What does GDPR Article 32 require for web security?
Article 32 requires controllers and processors to implement appropriate technical and organisational measures to ensure a level of security appropriate to the risk. It names examples including encryption of personal data, the ability to ensure ongoing confidentiality, integrity, availability, and resilience of processing systems, and a process for regularly testing, assessing, and evaluating the effectiveness of those measures. For a website, that translates into things like encrypting personal data in transit with TLS, enforcing HTTPS with HSTS, applying security headers, and securing cookies. SiteSecurityScore helps you assess and evidence those web facing measures.
How does SiteSecurityScore help with the ongoing assessment GDPR expects?
Article 32(1)(d) expects a process for regularly testing, assessing, and evaluating the effectiveness of your technical measures. SiteSecurityScore offers daily automated monitoring that re-scans your TLS configuration, security headers, and cookie flags every day and emails you when something changes or regresses. Paired with timestamped PDF reports, that gives you a recurring record that you are reviewing your web security posture over time, which supports the ongoing assessment expectation for the web facing layer.
Can I use SiteSecurityScore reports as evidence for a GDPR audit?

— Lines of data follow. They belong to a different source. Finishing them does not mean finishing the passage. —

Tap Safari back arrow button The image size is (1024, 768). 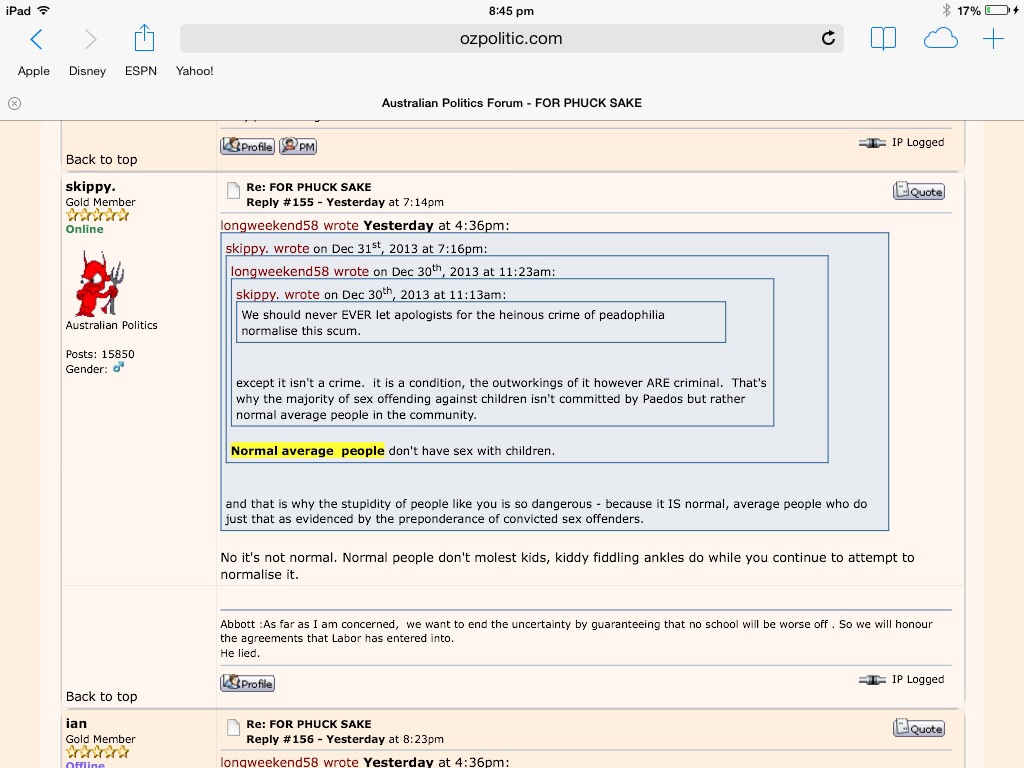[x=36, y=39]
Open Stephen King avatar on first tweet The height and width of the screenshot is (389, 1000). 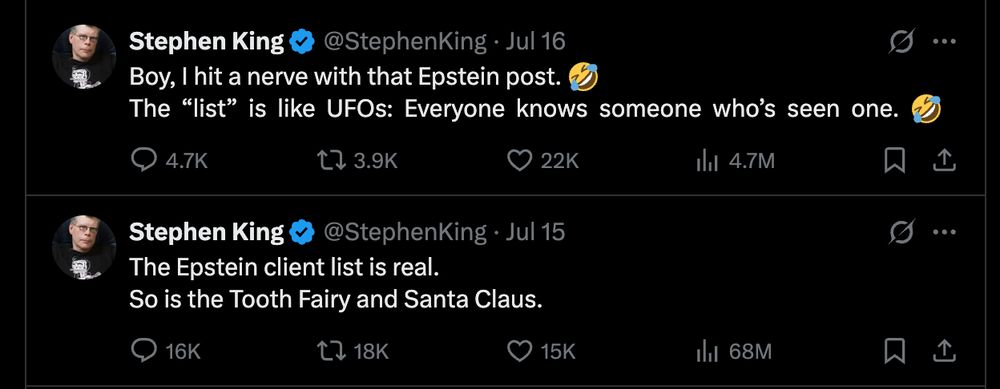[x=84, y=57]
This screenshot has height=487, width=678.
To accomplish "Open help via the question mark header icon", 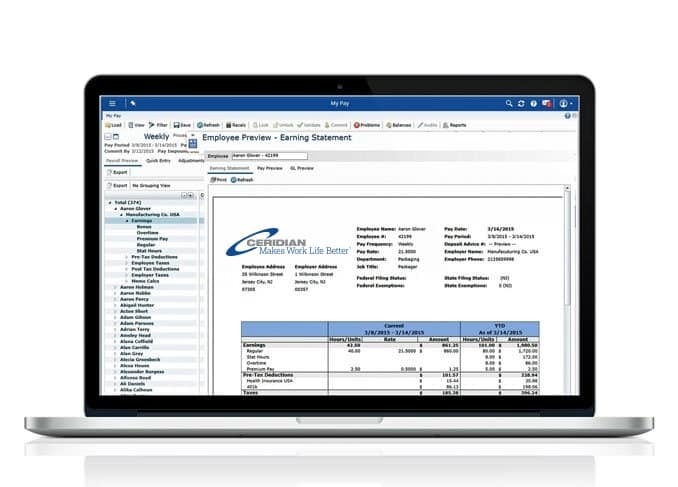I will click(533, 103).
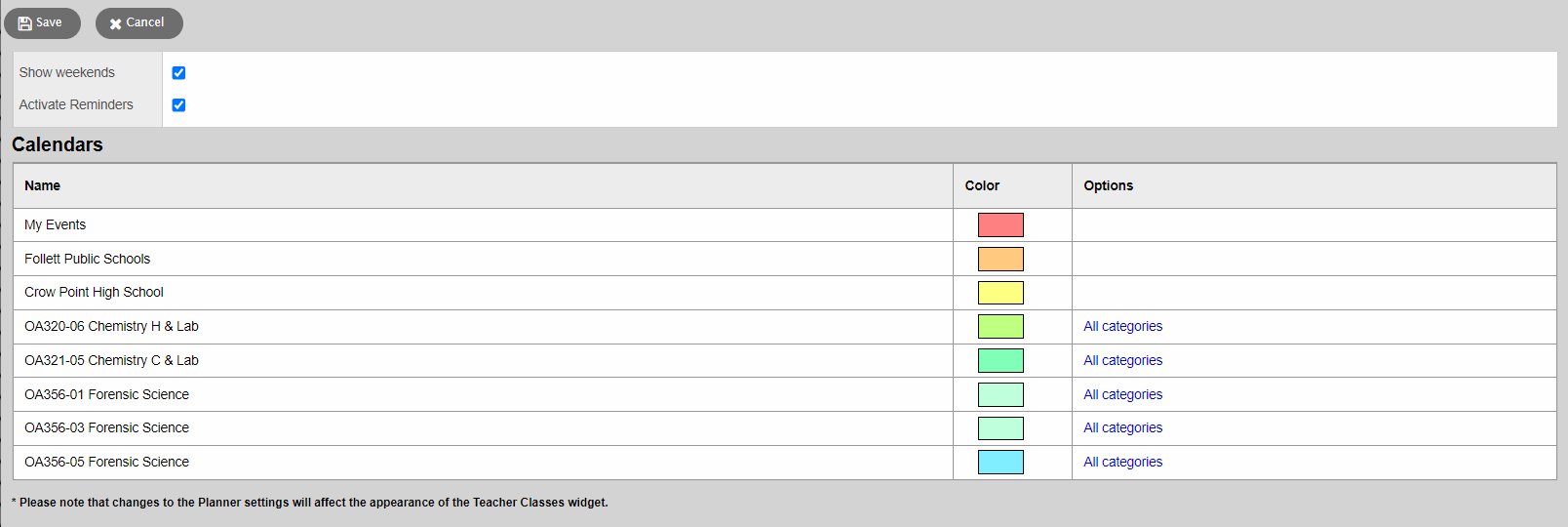1568x527 pixels.
Task: Click the Name column header
Action: (x=42, y=185)
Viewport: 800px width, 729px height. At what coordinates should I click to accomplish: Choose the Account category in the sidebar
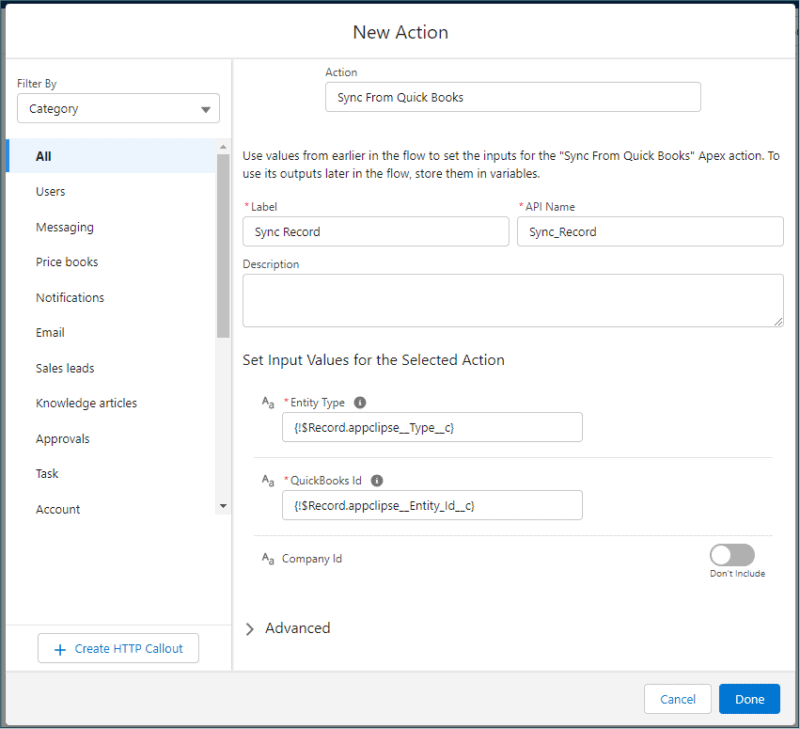[x=58, y=509]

You can use SiteSecurityScore PDF reports and monitoring history as supporting evidence that you assess and maintain web and transport security, which is part of the appropriate technical measures Article 32 expects. Treat it as one input among many. A full GDPR audit also covers lawful basis, data subject rights, data processing agreements, breach processes, and records of processing, which sit outside what a security scanner can show. Confirm what your auditor or Data Protection Officer needs.
Is encryption in transit enough to satisfy GDPR?
No. Encryption of personal data in transit using TLS, enforced with HSTS, is one of the technical measures Article 32 names as an example, and SiteSecurityScore checks it, but GDPR asks for measures appropriate to the risk across the whole lifecycle of processing. That can include encryption at rest, access controls, backups, pseudonymisation, vendor management, and organisational measures that a web scan does not see. Encryption in transit is necessary for most sites that handle personal data, but it is not sufficient on its own.